**Zitierter Auszug**
---*---
Der Geltinger Florian Beer hat eine ungewöhnliche Leidenschaft

Gelting · Unbezähmbare Liebe

Alle zwei Wochen fährt Florian Beer über 200 Kilometer in die Nähe von Ansbach, um Pamir und den anderen Großkatzen nahe zu sein. 	Foto: Privat

Alle zwei Wochen fährt Florian Beer über 200 Kilometer in die Nähe von Ansbach, um Pamir und den anderen Großkatzen nahe zu sein. Foto: Privat

Gelting · Von freundlichem Prusten begrüßt zu werden, ist sein schönster Lohn. Allerdings sollte das Prusten von einer etwa 100 Kilogramm schweren Großkatze kommen. Denn das Herz des Geltingers Florian Beer schlägt für Tiger, Panther, Puma und Co.

Gewiss halten viele Menschen Raubkatzen für wunderschöne Tiere. Aber bei dem 31-jährigen Industrie-Elektroniker, der bei den Stadtwerken München arbeitet, äußert sich diese Liebe ganz handfest. Zweimal im Monat macht er Wochenenddienst in Deutschlands einzigem Raubtier- und Exotenasyl e.V. in Wallersdorf bei Ansbach, ehrenamtlich natürlich. Dort finden Großkatzen ein Asyl, denen das Leben nicht gut mitgespielt hat, häufig aus pleite gegangenen Zirkussen, aus Privatbesitz oder auch aus dem Rotlichtmilieu, nicht artgerecht gehalten, verwahrlost und misshandelt.

Am Anfang von Florian Beers Wochenenddienst steht im Idealfall das erkennende Prusten, ein Zeichen der Zuneigung. Und manche Tiere lassen auch Berührungen zu. »Zu einigen kann man einen Kontakt aufbauen, sie lassen sich durch das Gitter vorsichtig streicheln.« Aber nie darf er leichtsinnig werden. »Zur Zeit pflegen wir auch ein Puma-Pärchen, Pünktchen und Anton. Das Männchen ist ganz entspannt. Das Weibchen dagegen sehr aggressiv, faucht einen sofort an.« Bevor er die Freigehege reinigt, steht deshalb der Selbstschutz an erster Stelle; die Tiere müssen wohlverwahrt in ihren Häusern sein. Dann räumt er Kot weg, spritzt mit dem Wasserschlauch Urin und Sekret ab, füllt Streu nach. Auch die Zubereitung des Futters zählt zu Beers Aufgaben. 1,5 Tonnen Rindfleisch im Monat oder 80 Kühe im Jahr braucht das Asyl für die zur Zeit dort lebenden Tiere: sechs sibirische Tiger, drei Pumas und zwei Füchse, davon ein Polarfuchs. Auch weiße Tiger, schwarze Panther, Geparde, Ozelote und Jaguare zählten schon zu Beers Schützlingen. »Die Tiere bekommen von uns ganz artgerecht nur Fleisch. Einmal in der Woche steht eine sogenannte Ganzkörperfütterung auf dem Speiseplan.« Dann gibt es ganze Hühner, Rehe oder Hasen, die mit allem Drum und Dran, Federn, Fell, Blut, Innereien den Katzen wichtige Mineralstoffe liefern.
---*---
(Datensätze zur Elementsuche)
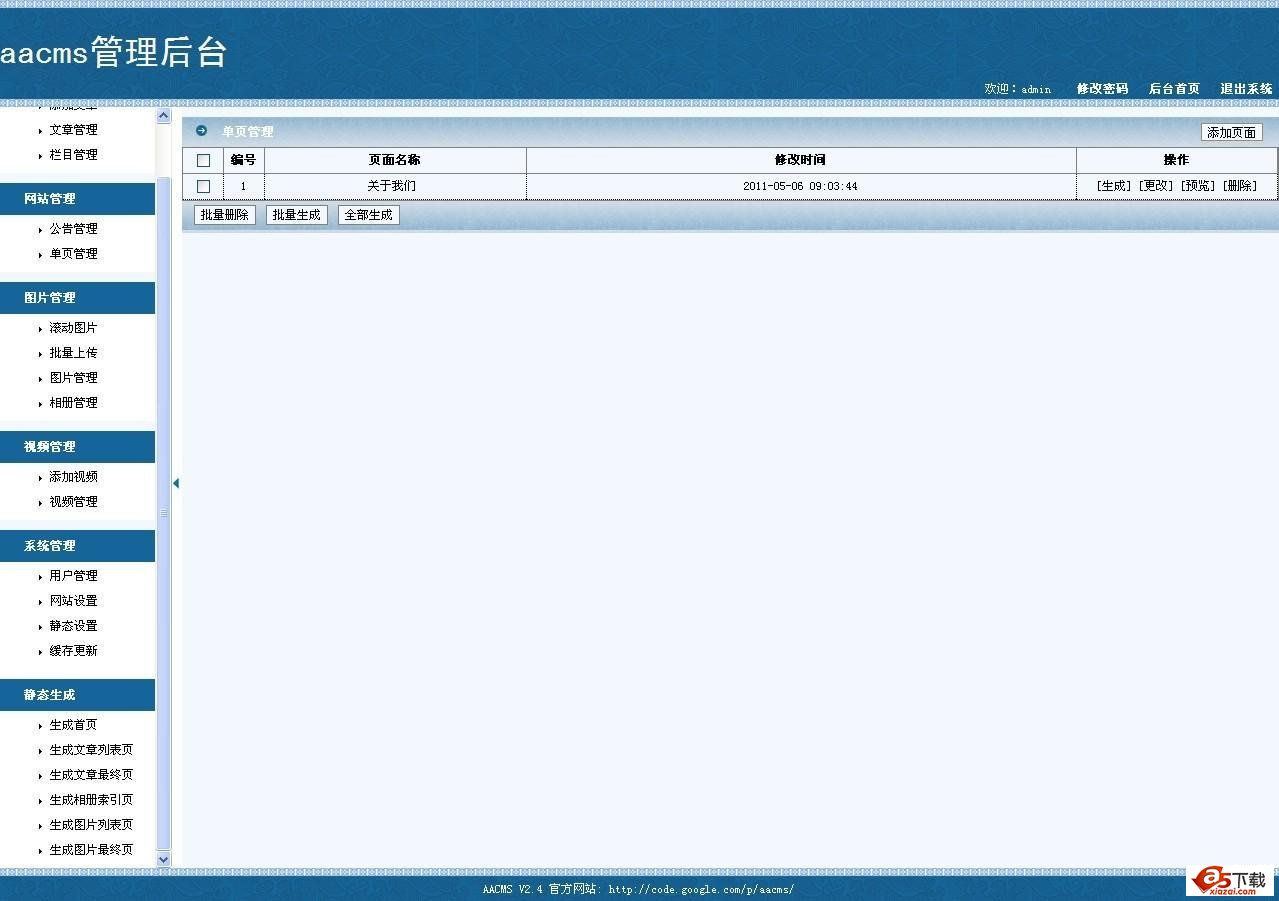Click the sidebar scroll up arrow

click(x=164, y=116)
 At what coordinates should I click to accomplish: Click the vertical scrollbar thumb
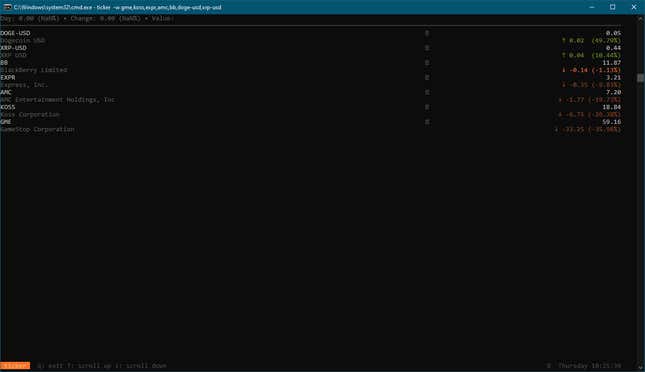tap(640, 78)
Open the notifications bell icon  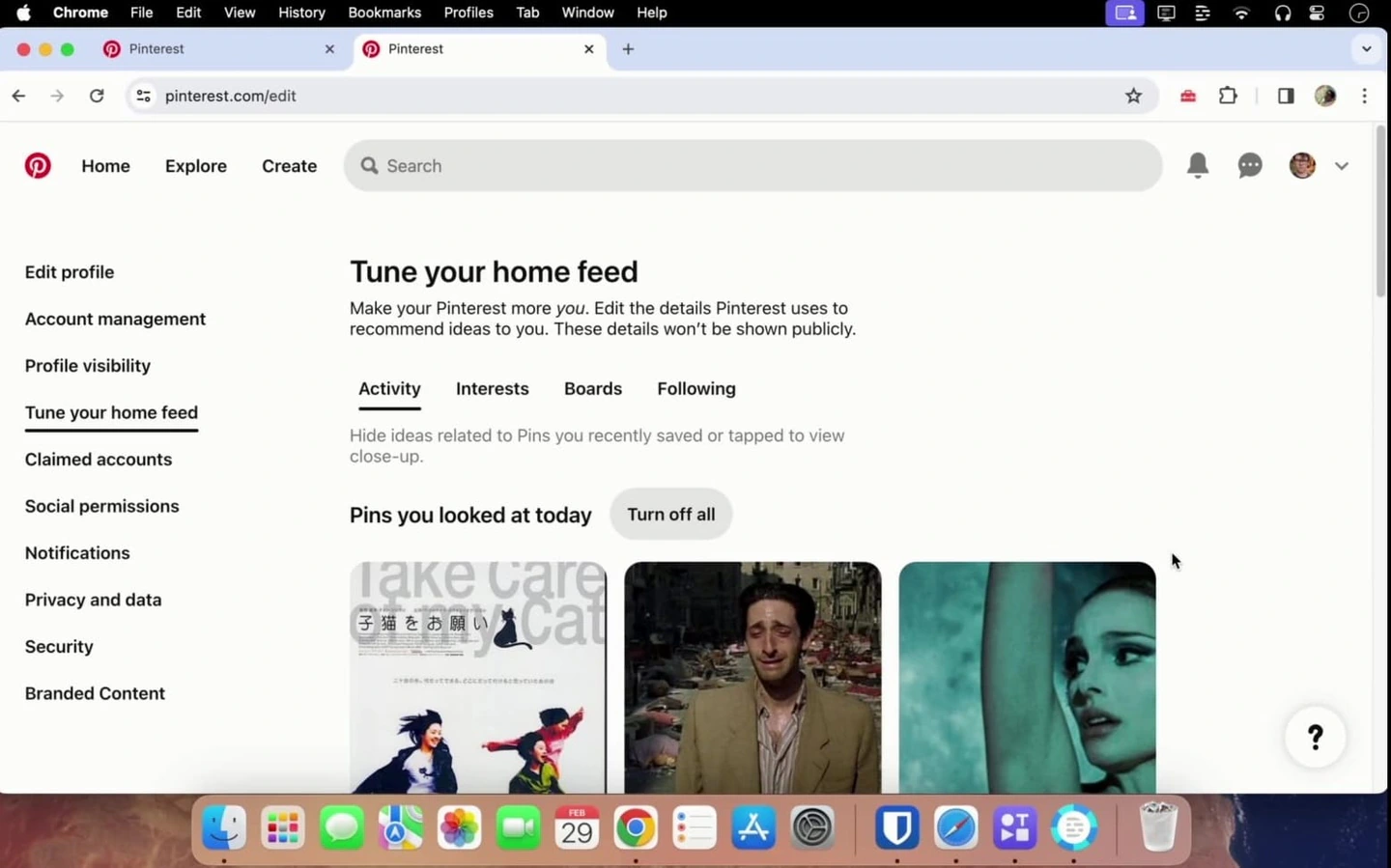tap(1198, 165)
---*---
**Aufgabenstellung**
Gib aus dem Artikel über den Geltinger Großkatzenpfleger den Abschnitt von „Gelting · Von“ bis einschließlich „verwahrlost und misshandelt.“ wortgetreu aus.

**Ergebnis**
Gelting · Von freundlichem Prusten begrüßt zu werden, ist sein schönster Lohn. Allerdings sollte das Prusten von einer etwa 100 Kilogramm schweren Großkatze kommen. Denn das Herz des Geltingers Florian Beer schlägt für Tiger, Panther, Puma und Co.

Gewiss halten viele Menschen Raubkatzen für wunderschöne Tiere. Aber bei dem 31-jährigen Industrie-Elektroniker, der bei den Stadtwerken München arbeitet, äußert sich diese Liebe ganz handfest. Zweimal im Monat macht er Wochenenddienst in Deutschlands einzigem Raubtier- und Exotenasyl e.V. in Wallersdorf bei Ansbach, ehrenamtlich natürlich. Dort finden Großkatzen ein Asyl, denen das Leben nicht gut mitgespielt hat, häufig aus pleite gegangenen Zirkussen, aus Privatbesitz oder auch aus dem Rotlichtmilieu, nicht artgerecht gehalten, verwahrlost und misshandelt.